Anyway, the reason I'm writing here is that I have some AMD software installed (Ryzen Master) that reports lots of info about the CPU including current draw.

I was astonished to learn that the CPU routinely draws 95 Amps when busy, I guess I should have expected that for a device that can consume over 100 watts and runs at just over 1V but it did catch me by surprise.
 

Irving

Joined Jan 30, 2016
2,991
CPU routinely draws 95 Amps when busy, I guess I should have expected that for a device that can consume over 100 watts and runs at just over 1V
Yep, that's why the motherboard has those multiphase VRMs - generating and distributing that sort of current is non-trivial - and its what still, to a large extent, separates a great MB from a just OK one!
 

MisterBill2

Joined Jan 23, 2018
12,704
The huge power consumption is why those processors have those large fan cooled heat sinks. The high current is because of the very high frequency of the switching inside the processor, coupled with the low power. Charging junction capacitance takes POWER.
And the reason for needing such a high clocking speed is at least partly due to such poorly written programs and the hugely bloated operating system. For a comparison, if you had to travel from Houston, Texas to Dallas Texas by way of Bangor, Main, in just one hour you would need to go a lot faster. The same with bloated code.
 

Irving

Joined Jan 30, 2016
2,991
And the reason for needing such a high clocking speed is at least partly due to such poorly written programs and the hugely bloated operating system.
Whilst there is some truth to that, many programs, particularly for FEA, CFD and other simulation software is highly optimised and independent of the operating system.

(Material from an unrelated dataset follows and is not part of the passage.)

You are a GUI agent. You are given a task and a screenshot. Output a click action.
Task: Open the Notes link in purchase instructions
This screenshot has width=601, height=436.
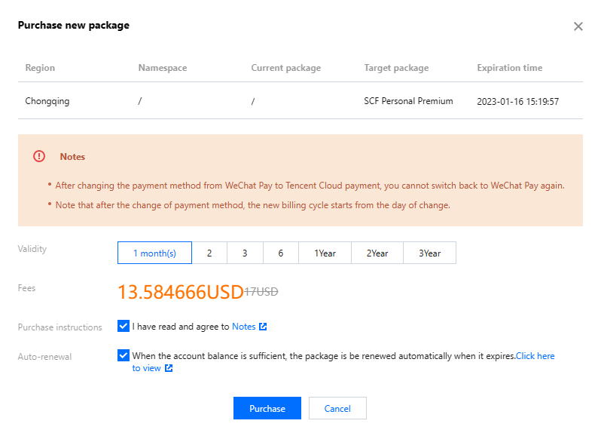click(x=243, y=327)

My new PC (Intel i9-12900k, 24-cores) is significantly faster than my 10y old i7-970 which it replaced earlier this year. Ignoring the 4Tbyte M2 SSD instead of HDD, and 64G RAM up from 16G there's virtually no obvious speed improvement on Windows, because the I7-970 was already way faster than I can perceive on non-hardware limited activity. But running simulations is a whole new ball-game... there's something very satisfying about watching all 24 cores ramp up to max speed (4.2GHz mildly overclocked) and complete in a few minutes what used to take a couple of hours or more before - and hardly a sound from the water-cooled case.

Edit: Most Windows\office\day-to-day activity results in <10% usage of 1 core at 50% speed.
 

MisterBill2

Joined Jan 23, 2018
12,704
It is not the portion of the capability that is the problem. The flaw is just poor, inefficient, non-optimized programming, no apology offered. No marrer how fast and how capable your computer is, poorly written programs will demand very fast execution speeds to deliver merely adequate performance. And that is why each generation of computer must run so much faster to deliver the same performance. LA to Frisco by way of Seattle, Key West and New York City, it will take longer no matter how fast you fly.